Em resposta às acusações, Leo decidiu vazar informações íntimas sobre ela e sua carreira, com o objetivo de desmoralizá-la. E a estratégia para desacreditá-la passa, quase sempre, pela misoginia.
A seguir, 5 ideias que reforçam o machismo dos vazamentos que envolvem Anitta. E a prova de que a misoginia não deixa em paz as mulheres – nem as que já chegaram ao topo.
Mulheres bem-sucedidas precisam "dar" pra conquistar seu espaço
Leo Dias afirmou que, no início de sua carreira, Anitta teria transado com 6 a 8 homens de uma rádio que divulgava suas músicas para alavancar sua carreira.
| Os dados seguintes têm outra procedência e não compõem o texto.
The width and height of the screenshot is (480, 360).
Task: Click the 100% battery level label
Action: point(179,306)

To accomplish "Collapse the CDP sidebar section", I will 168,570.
Independentemente da veracidade desse fato, creditar o talento da cantora, a brasileira mais ouvida no exterior, de acordo com o Spotify, e a mais influente no Instagram (ela tem 47,1 milhões de seguidores) a meia dúzia de parceiros sexuais é como transferir para os homens os méritos de sua escalada. Equivale a dizer que uma garota nunca conseguiria ter sucesso sozinha — e que o poder está sempre associado à esfera masculina.
Liberdade sexual não deveria escandalizar ninguém
Transar com 6 a 8 homens que provavelmente se conheciam. Praticar sexo grupal. Sair com homens casados. Solteira ou não, Anitta tem direito a escolher seus parceiros e, desde que haja consentimento de todos os envolvidos, transar com quem quiser. Cabe a ela revelar o que for do seu interesse. "Não gosto de falar de situações que envolvem outras pessoas, a menos que tenha sido combinado antes", declarou em entrevista à revista Veja, em janeiro desse ano.
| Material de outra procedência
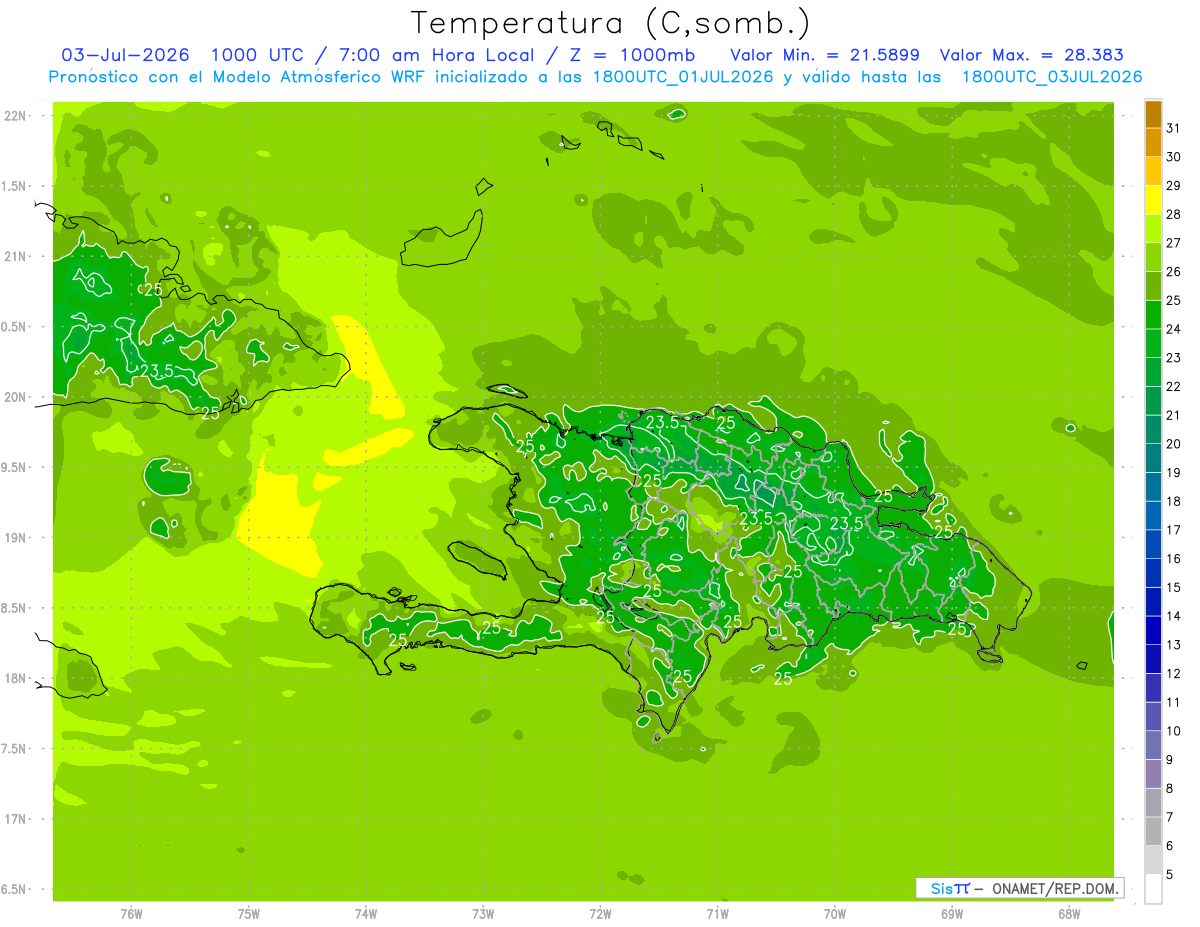
Task: Click the Sis ONAMET/REP.DOM. watermark label
Action: click(x=1019, y=888)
Rivalidade feminina "vende"
Toda a comoção em torno das críticas que Anitta teria feito, de modo privado, a figuras como Marina Ruy Barbosa, Claudia Leitte, Ivete Sangalo, Simaria e Preta Gil dizem mais sobre quem fica extasiado com esse tipo de fofoca do que sobre Anitta em si. Quem, em sã consciência, gosta e concorda com todos os colegas de trabalho? A pecha do mulher odeia mulher acaba se associando a todas as envolvidas — tem algo muito errado no fiel dessa balança moral aí. Vale lembrar que Anitta tornou-se uma importante e trouxe visibilidade a muitas figuras femininas: de Jojo Toddynho a Pabllo Vittar. Recentemente, faz uma parceria relevante com a apresentadora de TV Gabriela Prioli.
Ambição não é traição
Quando a gente começa a lidar com pautas identitárias, aprende logo que a história de Adão e Eva impacta a vida de todas as mulheres do mundo. O arquétipo de Eva — sedutora, traiçoeira, responsável pela tentação — gruda na gente desde a primeira infância. Pensei muito nessa figura icônica quando Anitta foi acusada de trair a confiança do presidente de sua gravadora atual "por estar negociando com outra gravadora". É uma acusação que pode trazer prejuízos materiais imediatos para a artista, mas, acima disso, é a reafirmação de que mulher não tem mesmo direito à ambição. Se um cantor muda de gravadora atrás de uma proposta melhor, ele é o quê? Ambicioso. Já Anitta, nesse caso, foi pintada à imagem e semelhança da traiçoeira Eva. Não é a primeira, não será a última.
Há sempre dois pesos e duas medidas
Sim, a vida íntima das celebridades está sob escrutínio público e gera uma curiosidade enorme. Mas, para os homens, a liberdade e as conquistas sexuais soam como vitória; para as mulheres, geram prejuízo perene à sua imagem. No universo do futebol, acontece o tempo todo. Pense em nomes como o de Gabigol e de Neymar, multiplique pelo número de conquistas (só as que ficamos sabendo) e veja se algum deles teve a reputação minimamente marcada.
Em nome de todas as mulheres que já foram expostas, censuradas e diminuídas moral ou profissionalmente por critérios que não deveriam ser públicos… ou, simplesmente, não deveriam ser critérios, ninguém deveria rir do que aconteceu. Por muito que Anitta reaja a tudo isso fazendo deboche, é ela quem terá de lidar com essa longa lista de insultos pelo resto da vida — e qualquer uma de nós sabe, por experiência própria, que essa fatura vai chegar para ela, indefinidamente.
Quem vibrou ou alimentou esse show de horrores nas redes também perdeu: não pode se queixar, no futuro, de falso moralismo, machismo ou da opressão que a sociedade e as nossas instituições reproduzem continuamente. Se Leo Dias fosse mulher e Anitta fosse homem, a história teria sido bem diferente.
Que chato precisar reclamar disso em 2020.